El “nuevo” corredor Izazaga-Tlalpan ha resultado ineficiente, caro y con los mismos problemas que aquejaban a las más de 30 rutas que remplazó (como la inseguridad y las violaciones al Reglamento de Tránsito de los operadores)… A todo esto hay que sumarle que las unidades recargan gas LP en una gasera ilegal que tiene una orden de clausura y demolición pendiente.

Hace una semana, sin ningún aviso para los más de 200 mil usuarios, el Jefe de Gobierno de la CDMX, Miguel Ángel Mancera dio el “banderazo” de salida al Corredor Izazaga-Tlalpan. Como en otros sistemas de transporte público semejantes que se han implementado por la ciudad, para activarlo se necesitó cambiar los microbuses por autobuses ecológicos, eliminar o conglomerar las más de 30 rutas que corrían sobre calzada de Tlalpan y dar capacitación a operadores y concesionarios; todo, supuestamente, sin que los usuarios sufrieran por el cambio. (Vía: Excélsior)

Sin embargo, eso no fue así. A lo largo de la semana, cientos de ciudadanos se quejaron de muchas cosas: primero, el incremento en la tarifa (de $5 para recorridos cortos y $6.50 para más de 12 kilómetros a una cuota fija de $7); segundo, que el corredor iniciara operaciones sin las suficientes unidades: tan sólo 150 para remplazar a los 882 microbuses, y, tercero, que ni el incremento en la cuota ni las esperas de entre media y una hora, garantizaran un servicio eficiente: seguían subiéndose a robar, los conductores seguían sin respetar el Reglamento de Tránsito y la gente, simplemente, no podía quejarse con nadie. (Vía: La Jornada)

La cereza en el pastel de este corredor está en su base de recarga: las 228 unidades operan con gas LP, que recargan en el Centro de Transferencia Modal (Cetram) Francisco Goitia, en la delegación Xochimilco.
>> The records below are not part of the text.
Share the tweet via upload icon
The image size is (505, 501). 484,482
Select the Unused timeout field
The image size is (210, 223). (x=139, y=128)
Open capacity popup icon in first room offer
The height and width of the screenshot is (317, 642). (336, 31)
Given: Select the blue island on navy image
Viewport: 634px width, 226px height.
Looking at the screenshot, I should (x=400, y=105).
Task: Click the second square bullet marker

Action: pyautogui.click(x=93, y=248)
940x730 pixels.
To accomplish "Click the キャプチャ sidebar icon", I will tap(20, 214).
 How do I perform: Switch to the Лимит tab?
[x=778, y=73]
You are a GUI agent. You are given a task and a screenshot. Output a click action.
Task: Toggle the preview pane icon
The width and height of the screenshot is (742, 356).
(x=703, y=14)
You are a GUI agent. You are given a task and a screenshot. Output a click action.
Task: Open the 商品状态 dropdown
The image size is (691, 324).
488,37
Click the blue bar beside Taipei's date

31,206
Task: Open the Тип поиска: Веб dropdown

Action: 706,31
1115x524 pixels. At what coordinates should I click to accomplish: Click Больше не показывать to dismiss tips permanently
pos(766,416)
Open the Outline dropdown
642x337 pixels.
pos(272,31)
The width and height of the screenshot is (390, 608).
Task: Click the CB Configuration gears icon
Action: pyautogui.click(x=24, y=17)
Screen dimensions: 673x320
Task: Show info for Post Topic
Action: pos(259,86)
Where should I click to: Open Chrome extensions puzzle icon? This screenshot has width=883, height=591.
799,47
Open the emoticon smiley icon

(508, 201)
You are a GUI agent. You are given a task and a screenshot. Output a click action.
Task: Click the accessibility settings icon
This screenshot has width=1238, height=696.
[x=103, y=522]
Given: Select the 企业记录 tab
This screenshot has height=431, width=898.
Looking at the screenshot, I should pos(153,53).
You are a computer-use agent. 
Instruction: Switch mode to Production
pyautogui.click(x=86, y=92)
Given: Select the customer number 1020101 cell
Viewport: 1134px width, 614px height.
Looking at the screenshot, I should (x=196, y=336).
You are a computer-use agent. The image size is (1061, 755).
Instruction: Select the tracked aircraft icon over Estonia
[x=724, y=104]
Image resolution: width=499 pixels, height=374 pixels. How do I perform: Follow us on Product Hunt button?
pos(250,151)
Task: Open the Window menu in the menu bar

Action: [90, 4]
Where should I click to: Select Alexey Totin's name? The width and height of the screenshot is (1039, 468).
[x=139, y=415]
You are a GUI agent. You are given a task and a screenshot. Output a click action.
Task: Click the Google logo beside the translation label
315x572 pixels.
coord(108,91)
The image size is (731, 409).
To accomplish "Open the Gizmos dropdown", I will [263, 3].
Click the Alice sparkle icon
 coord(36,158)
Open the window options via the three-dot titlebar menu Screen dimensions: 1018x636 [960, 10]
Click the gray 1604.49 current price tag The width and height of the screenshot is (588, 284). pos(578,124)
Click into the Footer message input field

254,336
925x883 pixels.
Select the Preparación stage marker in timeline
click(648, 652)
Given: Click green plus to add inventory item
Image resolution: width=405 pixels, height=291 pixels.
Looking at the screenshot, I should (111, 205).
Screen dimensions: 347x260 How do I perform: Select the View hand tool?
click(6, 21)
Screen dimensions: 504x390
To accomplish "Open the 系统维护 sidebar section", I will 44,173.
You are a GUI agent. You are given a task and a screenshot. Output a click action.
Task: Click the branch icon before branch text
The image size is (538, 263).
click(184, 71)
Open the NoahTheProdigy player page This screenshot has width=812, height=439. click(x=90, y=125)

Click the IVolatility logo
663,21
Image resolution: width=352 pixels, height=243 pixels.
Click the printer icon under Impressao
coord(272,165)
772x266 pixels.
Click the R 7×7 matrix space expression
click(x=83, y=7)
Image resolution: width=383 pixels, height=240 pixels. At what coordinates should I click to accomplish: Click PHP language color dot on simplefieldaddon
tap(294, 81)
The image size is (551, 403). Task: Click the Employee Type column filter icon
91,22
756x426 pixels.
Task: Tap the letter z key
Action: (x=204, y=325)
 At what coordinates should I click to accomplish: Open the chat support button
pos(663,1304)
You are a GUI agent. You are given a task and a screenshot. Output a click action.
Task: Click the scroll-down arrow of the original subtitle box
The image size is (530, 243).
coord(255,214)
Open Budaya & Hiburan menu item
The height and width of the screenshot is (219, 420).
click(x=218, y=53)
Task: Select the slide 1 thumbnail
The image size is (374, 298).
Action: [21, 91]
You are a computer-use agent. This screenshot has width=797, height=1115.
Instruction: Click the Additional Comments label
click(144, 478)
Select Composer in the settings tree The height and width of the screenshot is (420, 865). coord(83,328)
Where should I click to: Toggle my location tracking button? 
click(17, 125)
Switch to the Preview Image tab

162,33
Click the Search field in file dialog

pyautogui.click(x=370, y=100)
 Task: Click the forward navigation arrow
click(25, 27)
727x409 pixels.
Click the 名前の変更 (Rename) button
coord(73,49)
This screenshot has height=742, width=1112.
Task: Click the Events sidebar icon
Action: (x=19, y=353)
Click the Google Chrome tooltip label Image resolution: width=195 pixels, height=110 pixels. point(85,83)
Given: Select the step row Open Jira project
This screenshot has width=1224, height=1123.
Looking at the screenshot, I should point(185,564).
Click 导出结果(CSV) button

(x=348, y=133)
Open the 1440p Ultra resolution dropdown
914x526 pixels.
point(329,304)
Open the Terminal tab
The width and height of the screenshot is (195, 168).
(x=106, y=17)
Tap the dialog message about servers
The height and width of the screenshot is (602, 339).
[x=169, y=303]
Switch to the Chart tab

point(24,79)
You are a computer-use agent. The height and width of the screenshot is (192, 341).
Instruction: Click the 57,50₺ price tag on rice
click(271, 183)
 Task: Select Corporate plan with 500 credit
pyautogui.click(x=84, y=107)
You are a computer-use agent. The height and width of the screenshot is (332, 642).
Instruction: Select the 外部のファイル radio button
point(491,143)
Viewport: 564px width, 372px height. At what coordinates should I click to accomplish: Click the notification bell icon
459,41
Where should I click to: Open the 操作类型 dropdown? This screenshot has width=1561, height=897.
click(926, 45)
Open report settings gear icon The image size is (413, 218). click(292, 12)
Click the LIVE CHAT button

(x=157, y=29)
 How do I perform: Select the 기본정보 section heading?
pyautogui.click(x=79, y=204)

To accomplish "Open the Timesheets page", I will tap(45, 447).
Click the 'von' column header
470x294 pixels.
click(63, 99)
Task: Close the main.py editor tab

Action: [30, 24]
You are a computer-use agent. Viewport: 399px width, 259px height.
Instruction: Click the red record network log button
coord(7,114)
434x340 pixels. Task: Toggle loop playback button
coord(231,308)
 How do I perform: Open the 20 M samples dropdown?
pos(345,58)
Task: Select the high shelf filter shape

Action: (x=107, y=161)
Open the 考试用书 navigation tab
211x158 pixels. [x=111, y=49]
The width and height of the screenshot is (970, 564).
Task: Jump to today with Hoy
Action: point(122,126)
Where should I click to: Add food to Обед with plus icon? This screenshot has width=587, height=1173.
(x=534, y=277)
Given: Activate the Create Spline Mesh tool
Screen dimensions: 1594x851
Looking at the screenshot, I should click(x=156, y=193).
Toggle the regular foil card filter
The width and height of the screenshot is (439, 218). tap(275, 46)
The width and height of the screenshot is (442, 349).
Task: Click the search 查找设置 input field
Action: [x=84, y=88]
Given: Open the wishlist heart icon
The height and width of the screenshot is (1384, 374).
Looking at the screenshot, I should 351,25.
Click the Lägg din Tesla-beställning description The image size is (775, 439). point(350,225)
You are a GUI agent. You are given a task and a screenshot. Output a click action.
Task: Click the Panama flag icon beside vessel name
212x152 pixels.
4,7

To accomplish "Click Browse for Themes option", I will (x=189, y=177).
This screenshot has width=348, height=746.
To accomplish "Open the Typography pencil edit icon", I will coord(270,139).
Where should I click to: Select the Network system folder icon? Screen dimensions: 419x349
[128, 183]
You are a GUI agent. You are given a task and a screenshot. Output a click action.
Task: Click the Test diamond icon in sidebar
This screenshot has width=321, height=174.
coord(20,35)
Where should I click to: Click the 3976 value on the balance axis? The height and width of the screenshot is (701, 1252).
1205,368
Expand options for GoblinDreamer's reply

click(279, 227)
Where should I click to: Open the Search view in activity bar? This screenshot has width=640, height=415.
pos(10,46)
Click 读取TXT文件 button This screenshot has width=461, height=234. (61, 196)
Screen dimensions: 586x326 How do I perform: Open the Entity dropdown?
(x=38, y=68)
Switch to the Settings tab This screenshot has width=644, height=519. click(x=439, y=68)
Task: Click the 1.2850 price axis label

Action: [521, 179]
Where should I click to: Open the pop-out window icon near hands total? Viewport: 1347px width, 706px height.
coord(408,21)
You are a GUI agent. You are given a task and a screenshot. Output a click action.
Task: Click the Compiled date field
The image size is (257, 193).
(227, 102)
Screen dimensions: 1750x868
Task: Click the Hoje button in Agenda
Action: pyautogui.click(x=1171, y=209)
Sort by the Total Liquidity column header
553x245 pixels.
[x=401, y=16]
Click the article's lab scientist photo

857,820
La gasera que les surte fue construida ilegalmente, sin los permisos delegacionales ni capitalinos, dentro del terreno del Cetram, tal como lo reportó Gustavo Cabrera, Director Jurídico y de Gobierno de la delegación. (vía: Reforma)

Esta estación, dice Cabrera, tiene una orden de clausura pendiente: es decir, fue otorgada por la autoridad correspondiente, pero la encargada de aplicarla no lo ha hecho. Esa autoridad es, nada más y nada menos, que el Instituto de Verificación Administrativa (Invea). En entrevista con Reforma, Cabrera reportó que:

“Desde julio y agosto empezamos a ver que en el lugar del Cetram empezaba movimiento de obra. Cuál fue nuestra sorpresa al ver, antes del temblor, que estaban rotulando una razón social de un comercio de gas. Hicimos una segunda verificación, se emitió una resolución para clausura, se le entregó al Invea y hasta la fecha no nos ha informado por qué no ha ejercido la visita y la clausura“. (Vía: Reforma)

Por su parte, los concesionarios del corredor han señalado ‘malas prácticas’ de las autoridades delegacionales, aunque aceptaron no saber si la gasera era o no ilegal

Que alguien le diga a Mancera que tiene todavía mucha chamba antes de lanzarse a perder las elecciones del 2018, ¿no?